Regional Forest Service officials (Angeles National Forest) initially demanded completed site restoration as provided for in the permits. The Forest Supervisor claimed this posture was dictated by the costly experience gained over several years in restoring forest lands relinquished at the time LADA NIKE sites 09, 94, and 98 were closed.

Responsibility for compliance with the National Environmental Policy Act of 1969 has been accepted by the District Ranger and no statement has been prepared by this District to assess environmental impacts attributable to our proposed disposal plan. However, it is to be noted that potential beneficial impacts that may accrue to the said disposal plan will include enhanced aesthetics over the present conditions, the ability of the area to provide more recreational facilities, and the ever present factors of health and safety for the very young people who may make use of these resources. Commitment of the Firing Control land area to any use other than that of the existing Forest Service development plan will require commitment of the resources which may exist within that land to possible detrimental uses. If properly mitigated, the adverse effects will be reduced, if not eliminated; and to some extent the contextual relationships of the Firing Control Area to the Administrative- Launcher Areas would be greatly enhanced.

The cited permits provide that the Army shall remove the improvements from the forest lands, provided that funds for such purpose are available. Preliminary estimates and our past experience indicate that removal costs shall be in excess of $150,000 over the salvage values (COE: Houston, August 16,1974).

The Forest Service believed that their experience with the closure of Barley Flats/Mt. Disappointment, Magic Mountain, and Los Pinetos had been a financial burden to them. Moreover, the passage of the National Environmental Policy Act seriously complicated the closure of the site from the Army's standpoint as it gave the Forest Service considerable legal leverage. Also, the Army and the Army Corps were in the position of not having adequate funds for the removal of all improvements; negotiations proceeded slowly. Six months later, a 7 February 1975 letter to the Forest Service by W.E. Franklin, Acting Chief, Real Estate Division of the Los Angeles District redefined the Army Corps' position:

Pursuant to authorities contained in the Federal Property and Administrarive Service Act of 1949, 63 Slat. 377. as amended, specifically paragraph (c) of Section 203, the delegarion of authority to the Secretary of Defense from the Administrator of General Services, 41 SFR-101-47.601, and the redelegation of such authority from the Secretary of Defense to the Military Departments, the improvements, but not necessarily limited to only those improvements as shown on the attached "Exhibit A," Transfer and Acceptance of Military Real Property. DD Form 1354, are hereby transferred to the Department of Agriculture, Forest Service, without reimbursement, effective as of 8 August 1974.

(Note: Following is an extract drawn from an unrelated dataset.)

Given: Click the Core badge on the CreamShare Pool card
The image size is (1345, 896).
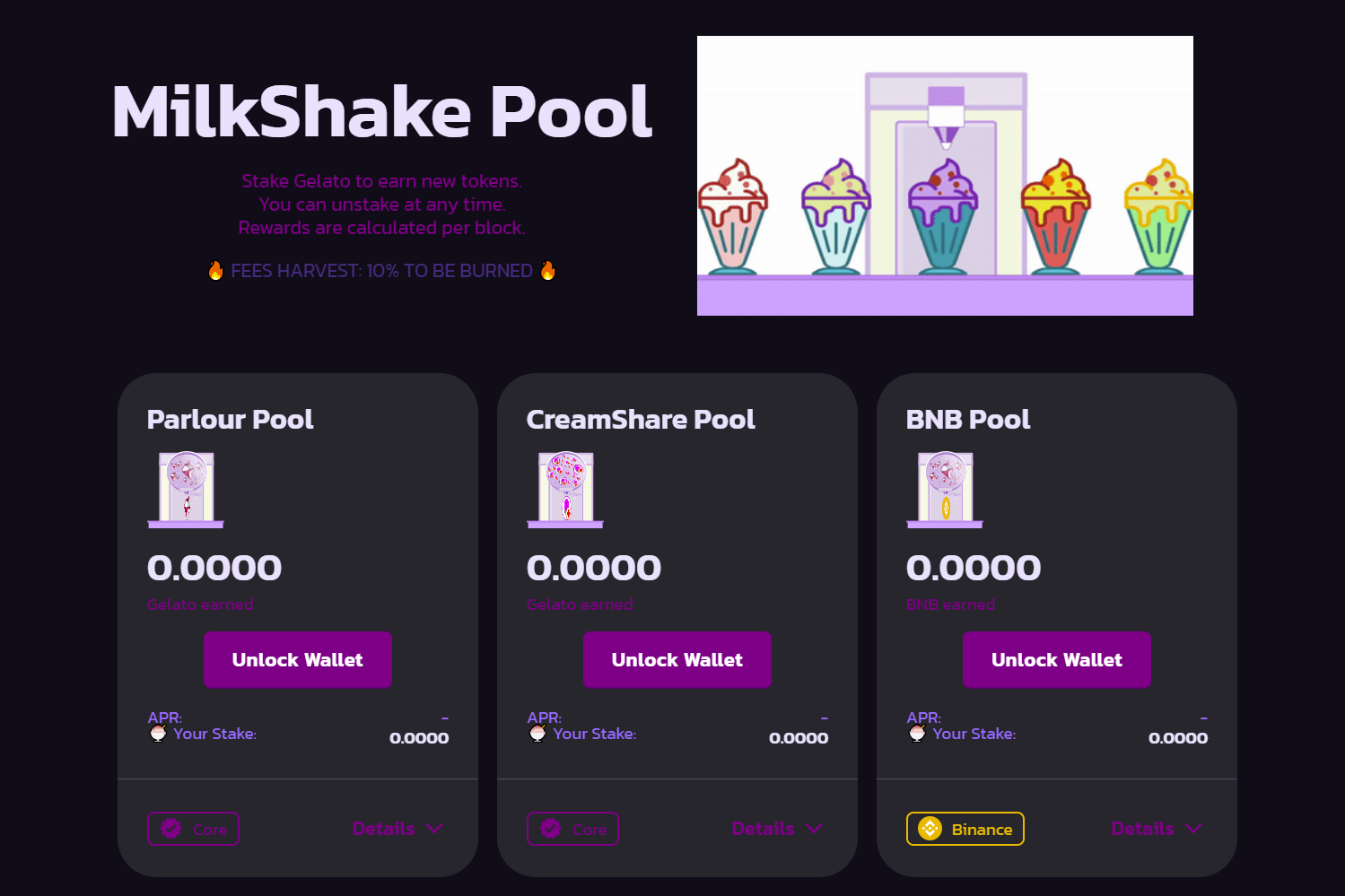Looking at the screenshot, I should (x=572, y=829).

The land lease cited in paragraph d. above, as listed on "Exhibit A," is included in the properties being transferred. The Forest Service assumes responsibility for all obligations and commitments accruing to the Government by reason of that said land lease.

It is requested that the transfer be acknowledged on three copies of this letter of transfer and on three copies of "Exhibit A," and that all these copies be returned to the District Engineer for our continuance of action. The original and one copy may be retained for your record purposes.

It is expressly agreed that the Forest Service waives all demands for the removal of the improvements and restoration of the said permitted lands to a condition as good as that which existed at the time the Army took possession.

The Army took the position that it would replicate the same procedures undertaken at the closure of the other Angeles National Forest Nike installations. In a March 1975 response. Acting Forest Supervisor J.D. MacWilliams disagreed with several points raised by W.E. Franklin.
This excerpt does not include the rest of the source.